Chapitre 58

Le plan du clan Yan visant à trouver un autre successeur à Zhan Chun échoua, et un mécontentement croissant apparut parmi les différentes sectes de l'ouest du Hunan, causant de sérieux problèmes au chef de secte.

Retrouver Ge Yichun est la priorité absolue pour conquérir l'ouest du Hunan.

Oncle Yin regrettait encore de ne pas avoir surveillé Ningning ce jour-là, la laissant tuer Yang Shen. À présent qu'elle était morte, il serait difficile pour Ge Yichun de la reconquérir. Quant à savoir s'il pourrait se venger, c'était une autre histoire, mais une haine profonde était inévitable.

Il leva les yeux vers Yan Yufei, appuyé contre la fenêtre, un livre à la main, l'air indifférent. Après la scène que Ge Yichun avait faite à l'auberge et son sauvetage par Shu Jun, il s'attendait à ce que le jeune maître soit furieux, mais à sa grande surprise, celui-ci ne dit rien.

Cette expression rend impossible la perception de la profondeur des émotions d'autrui, provoquant inévitablement un malaise.

« Jeune Maître, Ningning est enfermée dans les cachots depuis plus de six mois.
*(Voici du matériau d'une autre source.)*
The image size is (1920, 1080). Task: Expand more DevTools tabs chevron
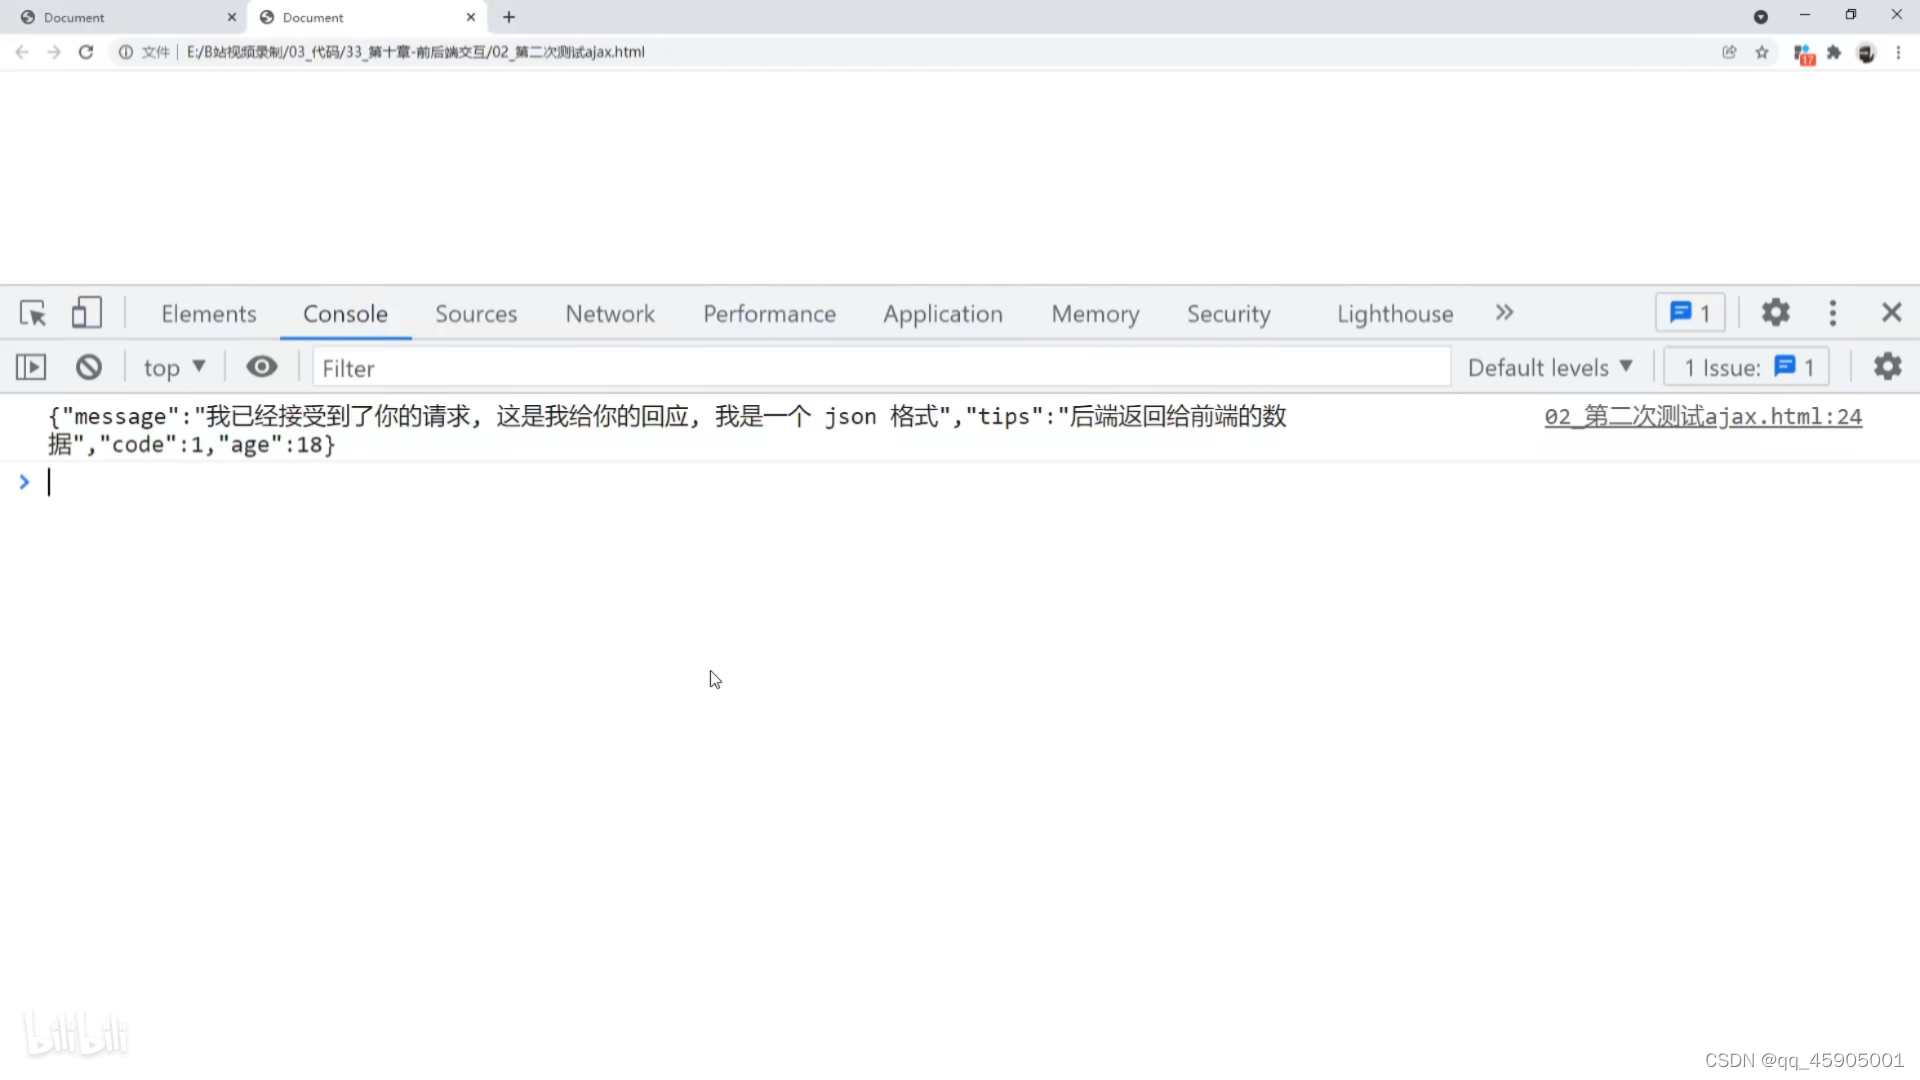click(1504, 313)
Si nous retrouvons Ge Yichun et que nous lui remettons Ningning, quel que soit le motif, et que nous lui expliquons toute l'histoire, il y aura peut-être encore une chance de sauver la situation. »

L'oncle Yin prit la parole avec hésitation, souhaitant d'abord sonder l'attitude du jeune maître.

Yan Yufei tourna une page du livre sans lever les yeux et dit à voix basse : « Mon clan Yan ne s'abaisserait pas à un tel niveau pour une simple épée. »

« Que veut dire le jeune maître… ? »

Yan Yufei tourna le visage, le regard froid et la voix glaciale : « La tâche la plus importante est d'obtenir le Zhan Chun. La vie ou la mort d'une personne importe peu. »

L'oncle Yin s'est dirigé vers la porte, les mains baissées, puis n'a pas pu s'empêcher de lever les yeux vers lui une dernière fois.

Il était jadis un jeune homme plein de vie, mais il est devenu à présent un dirigeant rusé, impitoyable et froid.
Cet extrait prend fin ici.